PITX1 plays essential functions in cancer

Abstract

PITX1, also known as the pituitary homeobox 1 gene, has emerged as a key regulator in animal growth and development, attracting significant research attention. Recent investigations have revealed the implication of dysregulated PITX1 expression in tumorigenesis, highlighting its involvement in cancer development. Notably, PITX1 interacts with p53 and exerts control over crucial cellular processes including cell cycle progression, apoptosis, and chemotherapy resistance. Its influence extends to various tumors, such as esophageal, colorectal, gastric, and liver cancer, contributing to tumor progression and metastasis. Despite its significance, a comprehensive review examining PITX1's role in oncology remains lacking. This review aims to address this gap by providing a comprehensive overview of PITX1 in different cancer types, with a particular focus on its clinicopathological significance.

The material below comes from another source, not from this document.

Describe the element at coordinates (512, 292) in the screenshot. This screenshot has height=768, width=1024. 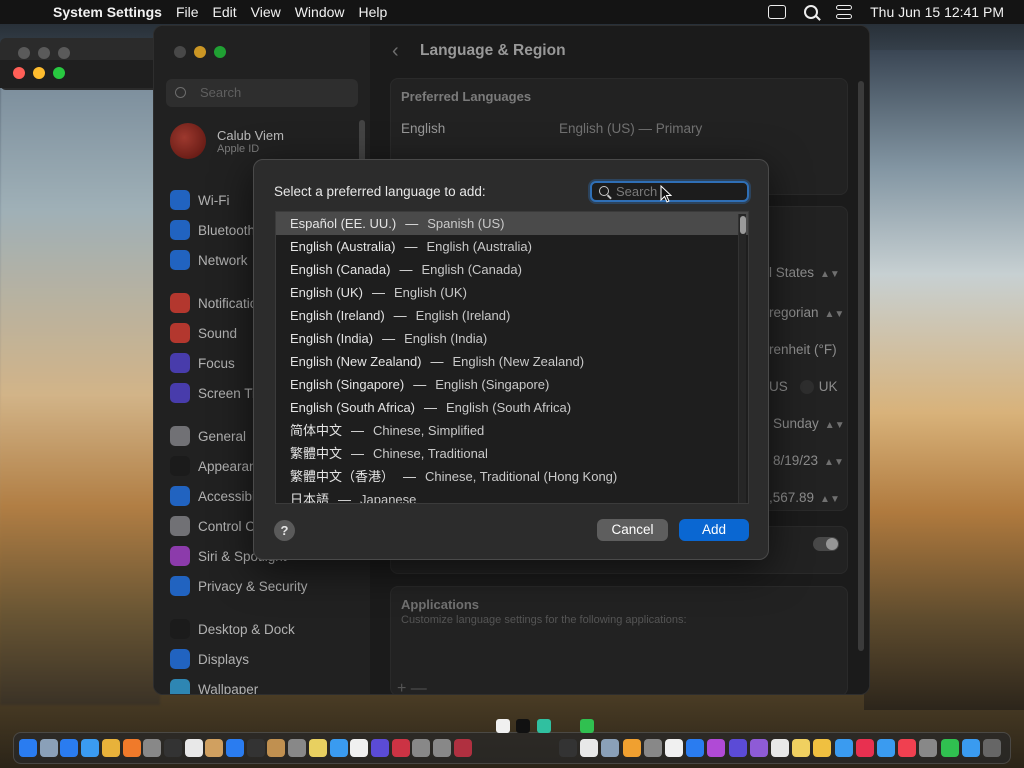
I see `language-row: English (UK) — English (UK)` at that location.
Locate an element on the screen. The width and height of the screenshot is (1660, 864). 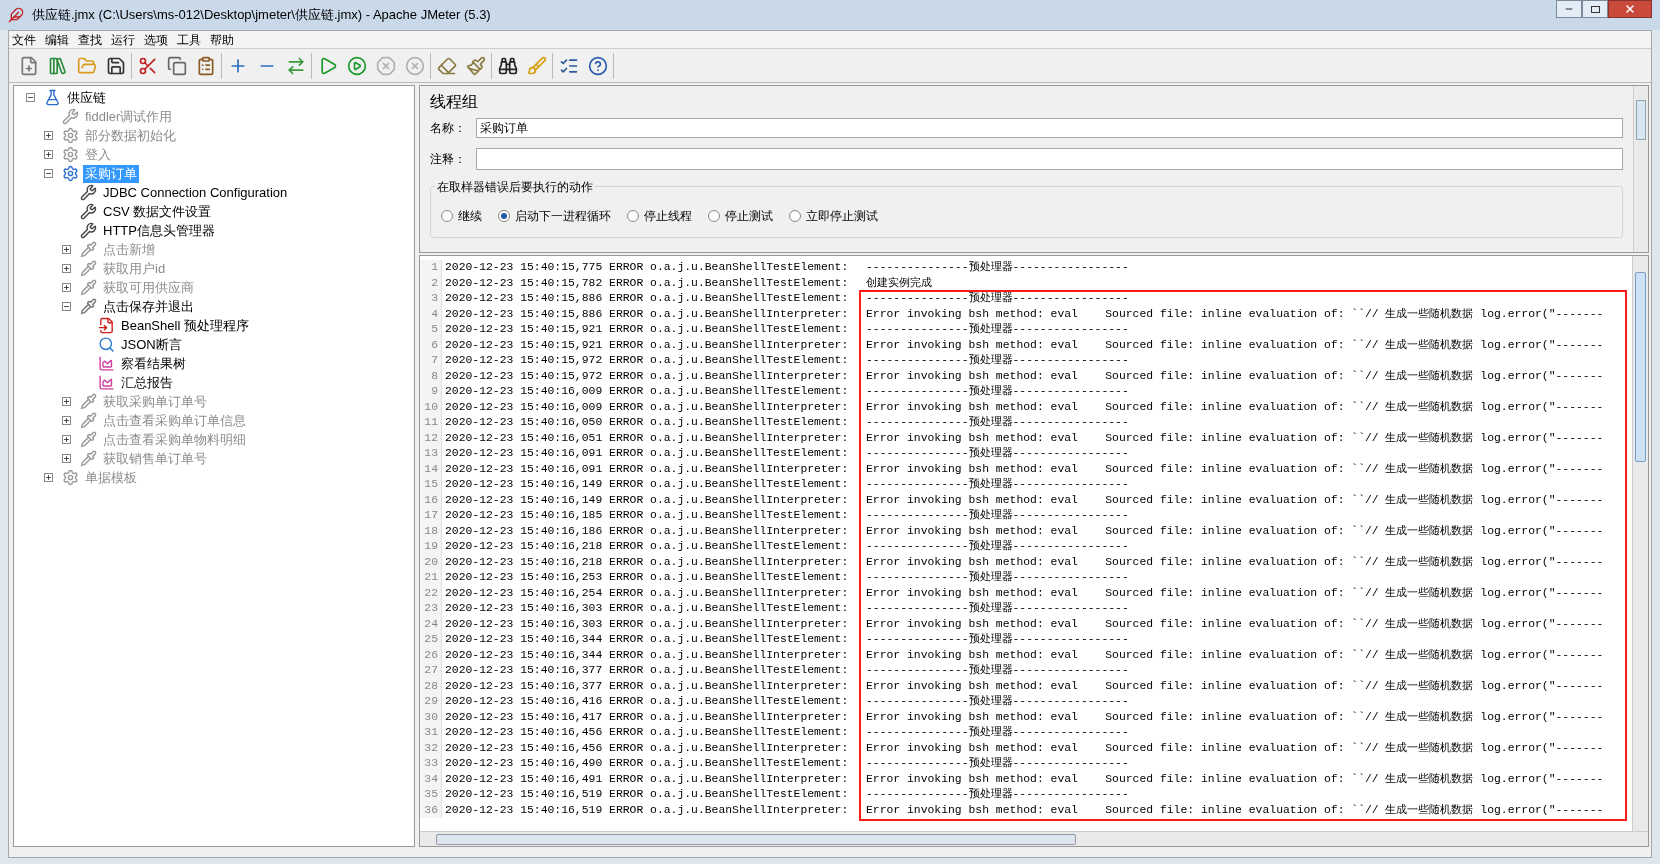
group-legend: 在取样器错误后要执行的动作 is located at coordinates (515, 187).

Keywords: PITX1; apoptosis; cancer; noncoding RNA; stem cell.

Figure 1

Different roles of PITX1 and its corresponding target proteins in tumors. PITX1 has been reported to play different roles in tumor proliferation, chemotherapy resistance, and apoptosis by activating various downstream effector factors.

Figure 2

PITX1 acts as a core gene that regulates the p53 signaling pathway. E2F1 as upstream of PITX1 can upregulate PITX1 expression levels by directly binding to its proximal promoter region, thereby promoting the PITX1-p53-p21 signaling pathway to cause cell cycle arrest. The mutation/deletion of Rb determines the stimulation of proliferative gene E2F1, including the ability to activate p27^kip1 and Pin1, which can directly inhibit the translation of cyclin E and CDK2, leading to cell cycle arrest. Pin1 can bind PITX1 to phosphorylated SF1, and SF-1 S203 site phosphorylation cooperates with Pin1 to increase SF-1-PITX1 interactions to promote downstream genes, but SF-1 S203 site phosphorylation is regulated by ERK1/2.

Figure 3

PTP1B dephosphorylates and promotes the degradation of PITX1 via the proteasome pathway. As upstream of PITX1, PTP1B is directly involved in inhibiting the expression of PITX1, as shown in the magnification of the dashed circle area, PTP1B can dephosphorylate the 160, 175 and 179 sites of PITX1, making PITX1 unstable and degraded through the proteasome pathway, so that PITX1 cannot promote RASAL1-induced RAS inactivation and initiation of the p53 signaling pathway. Therefore, overexpression of PTP1B can inhibit PITX1-mediated cell cycle arrest and promote tumor cell survival.

Figure 4

PITX1 regulates noncoding RNAs. PITX1, as the upstream of STAT3, can directly inhibit the transcriptional activity of STAT3, and then inhibit LINC00662-mediated EMT and metastasis in tumor cells. LINC00662 can be encapsulated by exosomes and then secreted extracellularly to be captured by macrophages, LINC00662 can promote the transformation of macrophages into tumor-associated macrophages (TAM), and promote the transcription and translation of inflammatory factor CCL22 in macrophages, macrophages secrete CCL22 outside the cell to be received by tumor cells, thereby promoting the proliferation and metastasis of tumor cells, and overexpression of PITX1 can inhibit this process. In the upper left corner of the image are other noncoding RNAs that can be involved in regulating PITX1.